A Texaco highway map of Montana – ‘Trust your car to the man who wears the star’. On one side a detailed map of Montana at a scale of 1 inch to 26 miles, with a larger scale inset of Glacier National Park. On the other, plans of downtown Butte, Great Falls, Helena and Billings, two more inset maps – Yellowstone National Park and the Black Hills Region of South Dakota – a Transcontinental Road Map, a mileage chart, a list of visitor attractions, and an assurance that you can use your Texico credit card to ‘charge lodging and related services when you stay at all Howard Johnson’s Motor Lodges’.

The date – tucked away in one corner of the legend – 1967.

So, the question. How does a 56 year old map of Montana end up in a bookshop in Shetland?

We’ll never know the answer, just as I’ll never know why my good Montanan friend Don was able to find, and gift me, a British union jack from an antique shop in his own state.

Anyhow, here’s my guess as to my Texaco map’s journey.

A route has been marked in pen on the map from Spokane in Idaho, through Missoula, Butte and onwards South to Yellowstone.
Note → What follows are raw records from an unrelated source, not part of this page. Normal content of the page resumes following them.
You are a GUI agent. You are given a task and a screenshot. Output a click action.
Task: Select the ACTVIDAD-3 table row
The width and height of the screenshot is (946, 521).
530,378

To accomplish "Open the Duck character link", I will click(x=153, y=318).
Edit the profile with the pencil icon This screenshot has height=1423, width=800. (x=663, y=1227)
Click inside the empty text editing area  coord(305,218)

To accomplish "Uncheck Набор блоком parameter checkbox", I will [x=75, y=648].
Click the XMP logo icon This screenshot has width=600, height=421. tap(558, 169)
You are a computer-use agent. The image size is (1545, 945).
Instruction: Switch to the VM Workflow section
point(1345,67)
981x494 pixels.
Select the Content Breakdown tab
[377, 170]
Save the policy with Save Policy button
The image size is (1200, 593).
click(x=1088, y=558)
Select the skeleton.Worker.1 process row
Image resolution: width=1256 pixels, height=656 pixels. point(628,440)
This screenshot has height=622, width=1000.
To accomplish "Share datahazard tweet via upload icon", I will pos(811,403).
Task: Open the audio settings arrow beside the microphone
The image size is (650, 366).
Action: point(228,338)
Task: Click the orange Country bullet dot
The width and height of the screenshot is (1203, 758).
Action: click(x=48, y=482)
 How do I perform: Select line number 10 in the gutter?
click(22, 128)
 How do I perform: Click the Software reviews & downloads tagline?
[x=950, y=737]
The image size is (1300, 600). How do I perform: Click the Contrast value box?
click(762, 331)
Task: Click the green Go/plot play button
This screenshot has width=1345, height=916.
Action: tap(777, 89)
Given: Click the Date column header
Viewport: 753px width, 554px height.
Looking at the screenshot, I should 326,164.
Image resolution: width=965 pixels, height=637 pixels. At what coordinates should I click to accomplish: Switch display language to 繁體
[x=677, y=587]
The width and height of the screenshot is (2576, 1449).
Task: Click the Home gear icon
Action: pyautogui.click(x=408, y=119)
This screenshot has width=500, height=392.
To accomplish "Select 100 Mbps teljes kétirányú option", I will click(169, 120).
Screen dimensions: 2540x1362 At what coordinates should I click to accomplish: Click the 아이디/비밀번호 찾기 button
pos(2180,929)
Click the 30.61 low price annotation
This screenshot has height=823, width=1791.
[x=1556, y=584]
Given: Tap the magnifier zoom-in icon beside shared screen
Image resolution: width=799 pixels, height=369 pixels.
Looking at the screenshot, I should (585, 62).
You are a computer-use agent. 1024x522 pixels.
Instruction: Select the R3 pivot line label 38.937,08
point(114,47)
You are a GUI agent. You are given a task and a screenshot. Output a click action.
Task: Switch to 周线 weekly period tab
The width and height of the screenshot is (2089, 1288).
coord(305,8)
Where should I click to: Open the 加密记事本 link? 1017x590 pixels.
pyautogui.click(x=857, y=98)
I suspect these were British tourists on vacation travelling to or from the West Coast and marking their route on a detailed highway map of the state. They brought their maps home with them on their return (great souvenirs) and eventually ended up living in Shetland.

Well, it’s an unprovable theory as good as any.

I did a similar thing on my one visit to Montana in 1968, a year after the Texaco map was published. It’s recorded on the first entry in this blog – Once upon a time. You’ll see there that my journey, by Greyhound, also ended in Yellowstone, though it ran North-South, unlike the owners of this map, whose route ran more West-East. We must have crossed somewhere near Butte, probably within a few months of each other.

The marks on the Texaco map suggests that its owner did much the same as me – Montana was a place to get through as quickly as possible to somewhere we thought more interesting. How wrong we were.

Footnote. In 1968 the student travel service I went with to the USA recommended getting free maps of each state at a convenient gas station and I still have a small collection. I assume this Texaco map was a similar free offering. With the advent of Google maps and GPS I can’t imagine the same service continues and that they were very much of their era. But a great service and great maps (even if my older eyes now struggle to read some of the detail).